• _Exercise materials_:
:::

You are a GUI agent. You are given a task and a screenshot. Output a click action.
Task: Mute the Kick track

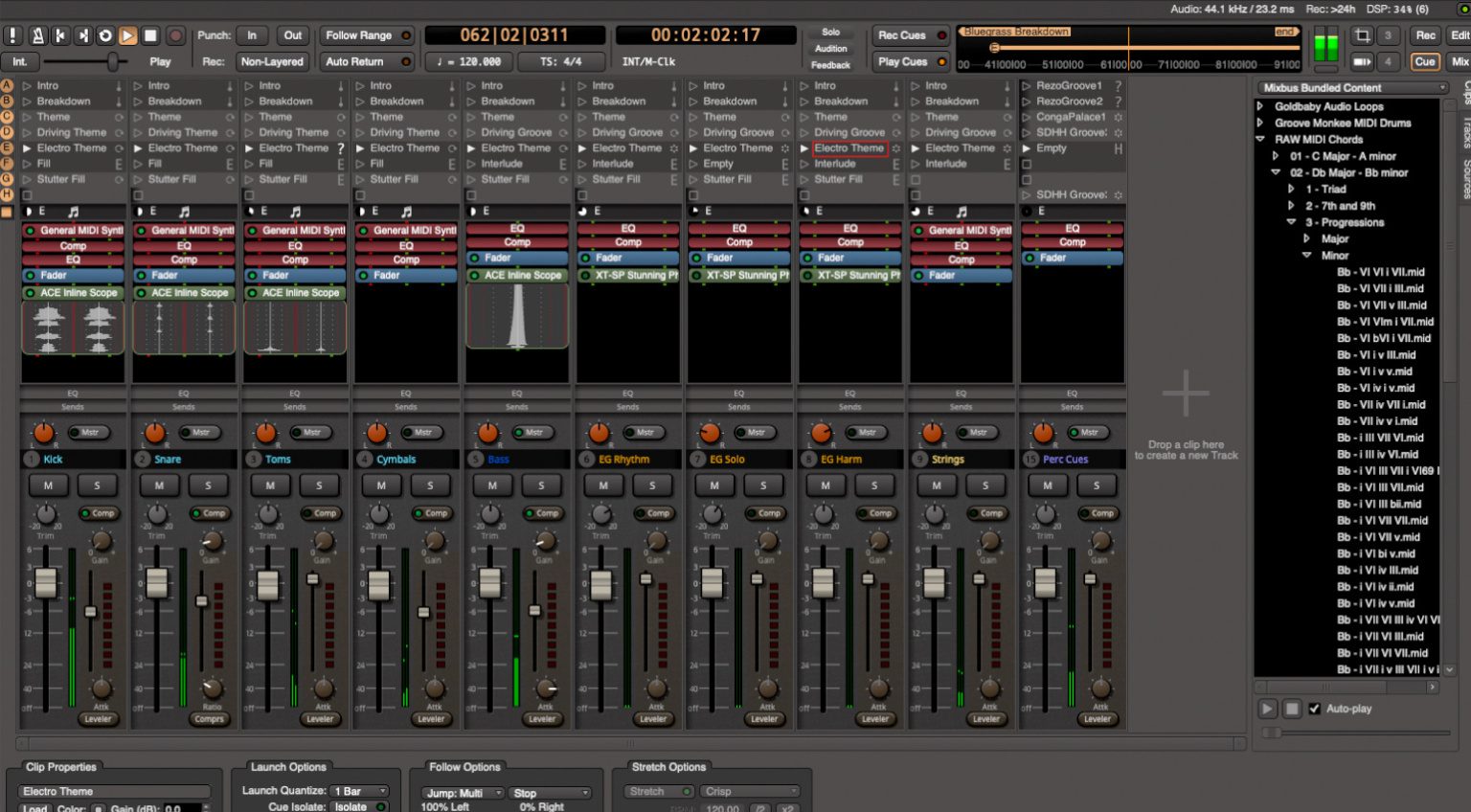pyautogui.click(x=49, y=485)
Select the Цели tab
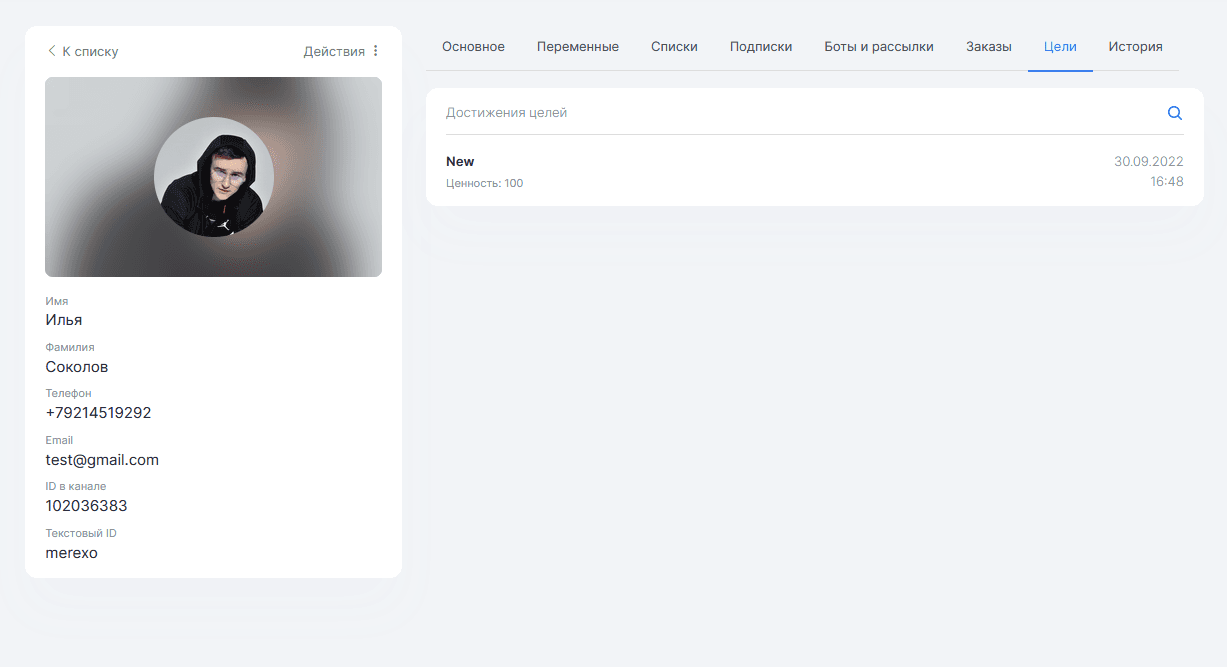This screenshot has height=667, width=1227. [1059, 47]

:::

• _Directions for this task_: Keep the pictures out while you retype all of the data above exactly as it appears.

• _Worked solution_:
You are a GUI agent. You are given a task and a screenshot. Output a click action.
Task: Mute the Kick track

pyautogui.click(x=49, y=485)
Select the Цели tab
This screenshot has height=667, width=1227. [1059, 47]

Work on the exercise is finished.